Build your codebase mental model deliberately
Schedule a recurring session with your engineering lead to walk through what has changed in the codebase over the last sprint. Not for approval or oversight. For your own product intelligence. The PM who understands the actual architecture of their product, even at a high level, makes qualitatively different product decisions than the PM operating from a 2023 Confluence diagram.
Define what documentation completion actually means
If your Definition of Done includes documentation and the documentation never happens, remove it from the DoD and treat it honestly. Then build a separate process for documentation that does not depend on engineer willingness. Automated tooling is increasingly available for this. Until you have it, at minimum assign documentation ownership explicitly, not implicitly.
The bigger picture: PM as product intelligence layer
There is a version of product management that emerges from the agentic era stronger than before. Not despite the velocity increase, but because of it.
When code ships in hours instead of weeks, the quality of product thinking becomes the primary competitive differentiator. The PM who asks the right question before the sprint starts saves more time than the PM who catches the wrong implementation in QA. The PM who writes requirements the AI agent can interpret correctly ships features that need fewer rewrites. The PM who understands the technical constraints on day one makes prioritization decisions that engineering can actually execute.
The agentic era raises the value of good product management. It also raises the cost of doing it poorly.
The PMs who will thrive are not the ones who learn to code. They are the ones who develop a new kind of product intelligence: an understanding of what is in the codebase without having to ask, the ability to write requirements that translate cleanly to agentic implementation, and a process that stays synchronized with a product that moves in real-time.
The best PMs in 2026 write PRDs engineers trust because they are grounded in what actually exists. They ask the grooming question that exposes hidden complexity before it becomes a sprint blocker.

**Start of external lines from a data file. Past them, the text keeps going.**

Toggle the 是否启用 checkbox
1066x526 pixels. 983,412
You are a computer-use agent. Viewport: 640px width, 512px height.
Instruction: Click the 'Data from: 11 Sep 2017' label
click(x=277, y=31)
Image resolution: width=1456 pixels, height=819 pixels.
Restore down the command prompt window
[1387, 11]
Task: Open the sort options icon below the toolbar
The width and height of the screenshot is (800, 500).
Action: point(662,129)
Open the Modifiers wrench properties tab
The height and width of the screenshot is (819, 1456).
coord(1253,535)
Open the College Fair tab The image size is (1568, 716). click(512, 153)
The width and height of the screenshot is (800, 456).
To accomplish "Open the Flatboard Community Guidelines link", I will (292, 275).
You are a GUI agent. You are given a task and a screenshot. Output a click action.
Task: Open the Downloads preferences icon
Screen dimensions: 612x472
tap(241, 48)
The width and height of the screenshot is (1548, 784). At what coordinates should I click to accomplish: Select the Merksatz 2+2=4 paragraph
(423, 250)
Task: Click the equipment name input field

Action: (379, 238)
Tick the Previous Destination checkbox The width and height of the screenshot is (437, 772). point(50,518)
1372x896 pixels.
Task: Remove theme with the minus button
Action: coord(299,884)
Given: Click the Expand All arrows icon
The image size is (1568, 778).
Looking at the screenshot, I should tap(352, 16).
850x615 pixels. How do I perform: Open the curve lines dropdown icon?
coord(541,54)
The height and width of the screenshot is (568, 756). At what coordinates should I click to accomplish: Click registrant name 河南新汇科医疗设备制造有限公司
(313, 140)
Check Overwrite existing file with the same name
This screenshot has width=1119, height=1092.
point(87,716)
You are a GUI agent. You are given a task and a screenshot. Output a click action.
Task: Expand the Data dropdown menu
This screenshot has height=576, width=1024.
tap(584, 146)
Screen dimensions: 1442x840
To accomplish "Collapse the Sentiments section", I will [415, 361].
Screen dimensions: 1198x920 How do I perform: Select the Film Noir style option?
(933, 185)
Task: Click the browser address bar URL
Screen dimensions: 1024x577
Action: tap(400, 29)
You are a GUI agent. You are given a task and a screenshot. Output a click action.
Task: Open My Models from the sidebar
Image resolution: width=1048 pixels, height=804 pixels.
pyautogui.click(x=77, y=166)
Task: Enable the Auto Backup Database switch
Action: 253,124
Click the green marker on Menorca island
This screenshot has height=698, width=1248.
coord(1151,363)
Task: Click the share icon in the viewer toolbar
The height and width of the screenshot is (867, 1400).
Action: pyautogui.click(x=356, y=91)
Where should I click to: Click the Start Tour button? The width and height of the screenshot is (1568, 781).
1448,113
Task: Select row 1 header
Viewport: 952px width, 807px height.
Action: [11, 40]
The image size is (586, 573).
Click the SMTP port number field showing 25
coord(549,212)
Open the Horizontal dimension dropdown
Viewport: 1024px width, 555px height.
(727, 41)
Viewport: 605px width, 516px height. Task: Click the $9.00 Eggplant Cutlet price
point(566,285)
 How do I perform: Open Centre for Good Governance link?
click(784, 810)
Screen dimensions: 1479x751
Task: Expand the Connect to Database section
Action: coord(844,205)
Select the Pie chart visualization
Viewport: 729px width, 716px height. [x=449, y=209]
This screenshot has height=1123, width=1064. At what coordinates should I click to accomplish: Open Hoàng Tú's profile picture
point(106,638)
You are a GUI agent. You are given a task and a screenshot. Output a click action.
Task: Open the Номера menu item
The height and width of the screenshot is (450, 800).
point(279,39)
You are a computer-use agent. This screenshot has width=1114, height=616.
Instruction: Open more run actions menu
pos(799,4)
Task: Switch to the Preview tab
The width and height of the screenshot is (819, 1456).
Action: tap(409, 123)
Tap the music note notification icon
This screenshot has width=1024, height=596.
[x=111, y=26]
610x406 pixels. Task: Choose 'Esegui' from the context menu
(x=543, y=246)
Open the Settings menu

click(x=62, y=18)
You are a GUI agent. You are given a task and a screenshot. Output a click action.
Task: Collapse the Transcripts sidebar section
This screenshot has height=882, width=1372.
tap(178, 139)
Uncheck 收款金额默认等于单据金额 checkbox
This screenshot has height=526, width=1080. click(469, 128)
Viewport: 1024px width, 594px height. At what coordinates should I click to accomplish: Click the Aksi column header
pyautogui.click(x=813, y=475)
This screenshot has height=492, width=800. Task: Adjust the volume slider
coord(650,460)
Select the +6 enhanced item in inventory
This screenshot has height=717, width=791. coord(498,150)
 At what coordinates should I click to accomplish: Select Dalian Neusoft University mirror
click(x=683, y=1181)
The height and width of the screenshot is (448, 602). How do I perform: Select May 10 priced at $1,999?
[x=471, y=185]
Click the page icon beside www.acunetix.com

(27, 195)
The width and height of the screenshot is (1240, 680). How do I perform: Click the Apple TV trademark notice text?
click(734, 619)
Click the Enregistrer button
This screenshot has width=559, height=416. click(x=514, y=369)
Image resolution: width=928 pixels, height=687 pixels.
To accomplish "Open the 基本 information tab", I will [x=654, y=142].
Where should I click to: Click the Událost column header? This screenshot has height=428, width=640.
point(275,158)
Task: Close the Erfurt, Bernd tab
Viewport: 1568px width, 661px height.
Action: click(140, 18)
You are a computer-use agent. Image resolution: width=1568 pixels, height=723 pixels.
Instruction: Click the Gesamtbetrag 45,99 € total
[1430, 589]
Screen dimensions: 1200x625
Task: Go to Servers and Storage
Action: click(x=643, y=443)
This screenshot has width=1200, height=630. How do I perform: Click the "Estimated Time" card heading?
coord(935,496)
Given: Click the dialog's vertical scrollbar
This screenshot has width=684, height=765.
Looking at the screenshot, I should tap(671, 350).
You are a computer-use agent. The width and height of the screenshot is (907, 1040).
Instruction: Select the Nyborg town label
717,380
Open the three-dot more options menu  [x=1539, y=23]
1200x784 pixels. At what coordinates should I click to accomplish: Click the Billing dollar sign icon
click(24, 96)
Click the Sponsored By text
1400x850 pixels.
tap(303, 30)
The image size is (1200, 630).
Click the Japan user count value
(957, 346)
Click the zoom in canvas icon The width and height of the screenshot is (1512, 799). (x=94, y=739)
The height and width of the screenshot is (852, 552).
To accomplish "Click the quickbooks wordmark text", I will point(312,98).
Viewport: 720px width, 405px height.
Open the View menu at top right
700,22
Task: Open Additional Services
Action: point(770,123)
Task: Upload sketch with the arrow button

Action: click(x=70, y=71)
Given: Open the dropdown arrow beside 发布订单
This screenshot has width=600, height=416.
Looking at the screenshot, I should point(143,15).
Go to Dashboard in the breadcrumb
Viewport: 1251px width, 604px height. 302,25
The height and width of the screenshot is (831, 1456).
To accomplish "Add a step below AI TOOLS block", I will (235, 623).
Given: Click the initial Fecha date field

That kind of PM is not born with this capability. They are enabled by better infrastructure. Live codebase context, dynamic requirements artifacts, acceptance criteria generation that is grounded in technical reality. These are not luxury features. They are the foundational layer the Agentic PM needs to do the job well.
Where this goes
The current moment feels uncomfortable for a lot of product managers. The ground has shifted. The old toolkit is showing its age. The engineers on your team can move faster than your process can absorb.
That discomfort is accurate. The PM job is genuinely harder to do well right now than it was two years ago. Not because the fundamentals changed. Because the context in which you execute those fundamentals changed dramatically, and the supporting infrastructure has not kept up.
The teams that figure this out first, the PMs who develop agentic product intelligence and the organizations that give them the tools to have it, will have a compounding advantage. Not because they are shipping faster. Because they are shipping the right things faster.
That is the actual competitive advantage in the agentic era. Not raw velocity. Directed velocity. And that is a product management problem.